● VORGEGEBENER TEXT
Die Verbesserung der Welt: Bio-Lebensmittel gehören schon lange zum Lebensstandard, jetzt wird auch nachhaltige Bekleidung salonfähig. Ein schwieriger Prozess.

Als Claudia Lanius ins Modegeschäft einstieg, hing ökologisch korrektes Verhalten mit einem ewig schlechten Gewissen zusammen. Seit 20 Jahren arbeitet sie mit nachhaltigen Produkten; damals war in der Ökomode die Gestaltung weniger wichtig als die astreine Gesinnung. Heute muss Kleidung vor allem gut aussehen – aber natürlich erwarten die Kunden außerdem, dass die Qualität besser ist als bei konventioneller Bekleidung, dass nicht Kinder die T-Shirts zusammennähen und dass die Erwachsenen von ihrer Arbeit leben können und dabei keinen Schaden nehmen.

Wie bei Nahrungsmitteln wollen die Konsumenten auch bei Kleidern mittlerweile wissen, wo sie herkommen. Zurzeit wird mit großem Tamtam der Weltklimagipfel in Paris abgehalten – es ist klar, dass ein besserer Umgang mit der Umwelt nottut. Dazu gehört auch, bewusster auszuwählen, was man anzieht.

● AUFGABENLISTE
A – Geben Sie den Abschnitt aus dem Text über nachhaltige Mode von "Wie bei Nahrungsmitteln" bis einschließlich "was man anzieht." erneut wieder. Ändern Sie dabei "Konsumenten" in "Verbraucher".
B – Fassen Sie den Text über nachhaltige Mode in zwei Sätzen zusammen.

● DATEN
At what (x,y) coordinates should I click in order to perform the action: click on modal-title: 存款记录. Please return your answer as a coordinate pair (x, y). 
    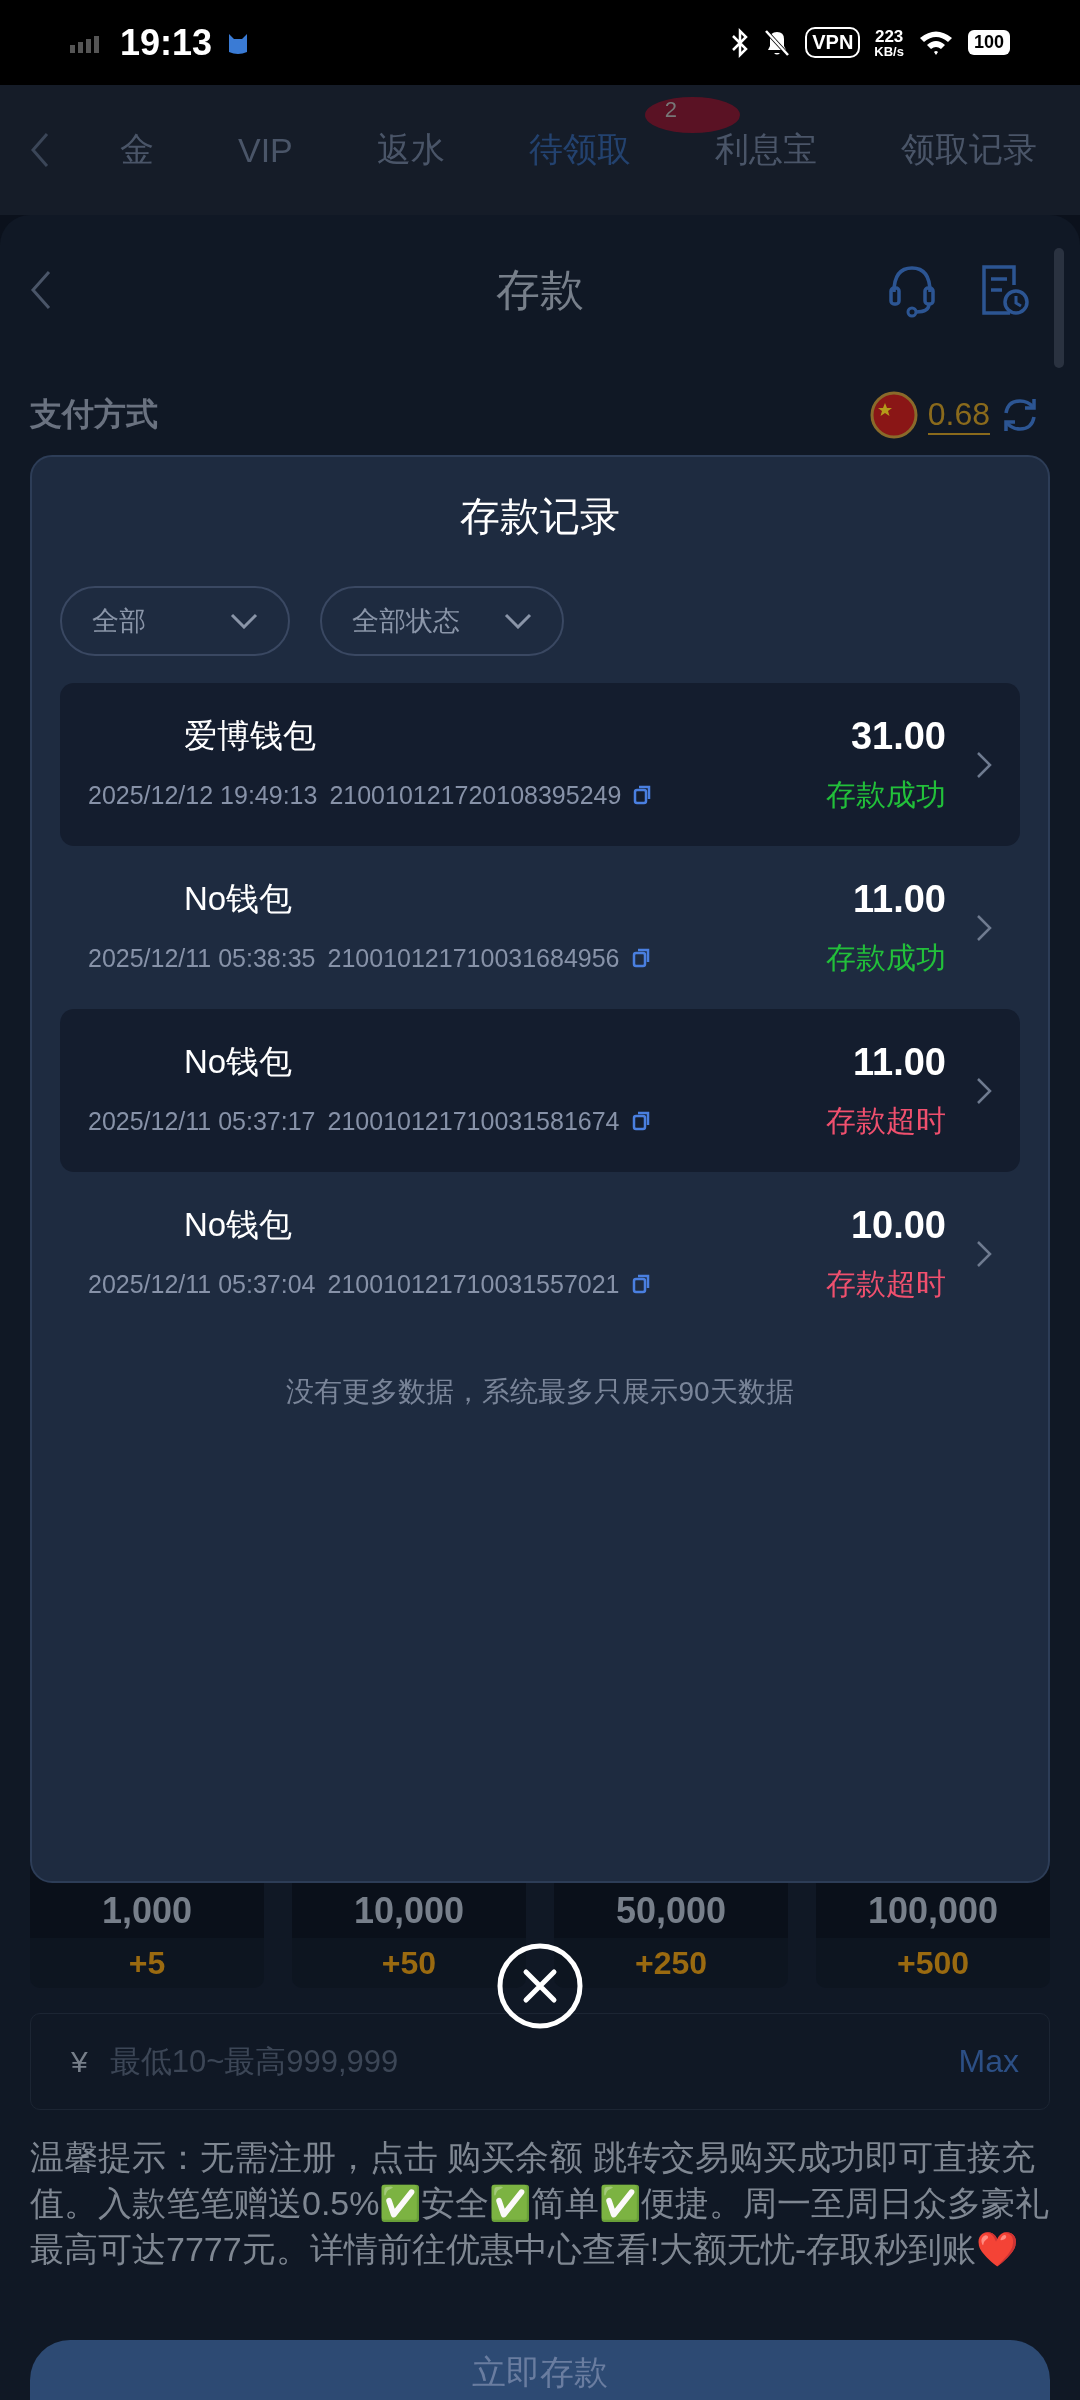
    Looking at the image, I should click on (540, 516).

● LÖSUNGEN
A –
Wie bei Nahrungsmitteln wollen die Verbraucher auch bei Kleidern mittlerweile wissen, wo sie herkommen. Zurzeit wird mit großem Tamtam der Weltklimagipfel in Paris abgehalten – es ist klar, dass ein besserer Umgang mit der Umwelt nottut. Dazu gehört auch, bewusster auszuwählen, was man anzieht.

B – Nachhaltige Bekleidung wird zunehmend salonfähig, und während früher in der Ökomode die Gesinnung wichtiger war als die Gestaltung, muss Kleidung heute vor allem gut aussehen. Zugleich erwarten die Kunden bessere Qualität als bei konventioneller Bekleidung sowie Herstellung ohne Kinderarbeit und unter Bedingungen, die Erwachsenen ein Auskommen ohne Schaden sichern, und sie wollen wie bei Nahrungsmitteln wissen, woher ihre Kleider kommen.